I am getting the below error,

r_server.connection.disconnect()
AttributeError: 'Redis' object has no attribute 'connection'
Any thoughts on the huge TIME_WAIT connections / Closing the connection once the operation is done with Redis ? 

Code:

trackerDetails = CacheUtil.getTrackerDetailsByID('35855370608')

CacheUtil code as follows:

import threading
from time import sleep
import time, datetime
import traceback
import CACHE_CONST
import json
import os

import MySQLdb
import redis

# Static methods to interact with the Redis cache server
class CacheUtil(object):

    # Log Errors
    @staticmethod
    def log_message(msg):
        log_file = None
        log_file = open (os.path.abspath(CACHE_CONST.REDIS_LOG_FILE), "a")
        print(msg)
        if (log_file):
            message = time.strftime("%d-%m-%Y %H:%M:%S")    
            message += " :: " + str(msg)
            log_file.write(message + "\n")

    @staticmethod
    def saveToCache(hashName, hashValue):
        r_server = CacheUtil.getRedisConnection()
        r_server.hmset(hashName, hashValue)
        CacheUtil.disconnectRedisConnection(r_server)

    @staticmethod
    def getTrackerDetailsByID(trackerId):
        trackerDetail = None
        r_server = None
        hashName = "tDetails:" + str(trackerId)
        try:
            if trackerId is not None:
                print("getTrackerDetailsByID ")
                r_server = CacheUtil.getRedisConnection()
                trackerDetail = r_server.hgetall(hashName)
            else:
                CacheUtil.log_message("getDetailsByID failed with empty trackerId ")
        except:
            CacheUtil.log_message("getDetailsByID failed, ll fetch from DB " + str(traceback.format_exc()))
        finally:
            CacheUtil.disconnectRedisConnection(r_server)
        return trackerDetail

    @staticmethod
    def getRedisConnection():
        print("Get Redis Connection on Util ")
        r_server = redis.Redis(host=CACHE_CONST.REDIS_SERVER_URL, port=CACHE_CONST.REDIS_SERVER_PORT, db=0, password=CACHE_CONST.REDIS_PASS_PHRASE, socket_connect_timeout=2, socket_timeout=2)
        return r_server;

    @staticmethod
    def disconnectRedisConnection(r_server):
        if r_server is not None and r_server:
            r_server.connection.disconnect()

hva...@gmail.com

unread,
Aug 28, 2017, 11:12:59 AM8/28/17
to Redis DB

I thought of closing the connection once the operation is done with Redis server. It didn't work.
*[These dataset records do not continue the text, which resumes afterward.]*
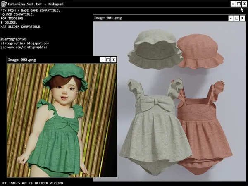
Task: Click the Notepad document icon in title bar
Action: (x=4, y=4)
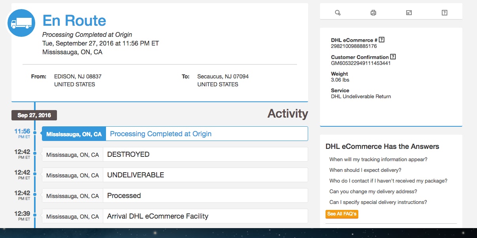Image resolution: width=477 pixels, height=238 pixels.
Task: Select the UNDELIVERABLE activity row
Action: click(174, 175)
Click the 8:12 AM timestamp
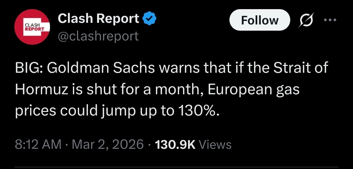 [38, 144]
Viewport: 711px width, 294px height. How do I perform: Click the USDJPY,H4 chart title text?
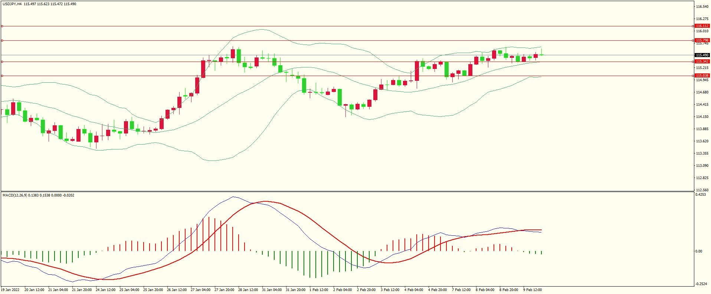[x=12, y=4]
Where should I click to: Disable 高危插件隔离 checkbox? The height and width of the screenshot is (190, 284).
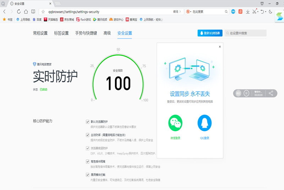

In fact, this is probably the cause of the TIME_WAITs, rather than the solution for it.  A large number of brief connections (I.e., connect, send a command, get the reply, disconnect) will produce a large number of former-sessions in TIME_WAIT state.  The solution is to not have the client behave that way.  Open a connection (or a few connections) and exchange commands/replies down the same connection(s), keeping the connection(s) open.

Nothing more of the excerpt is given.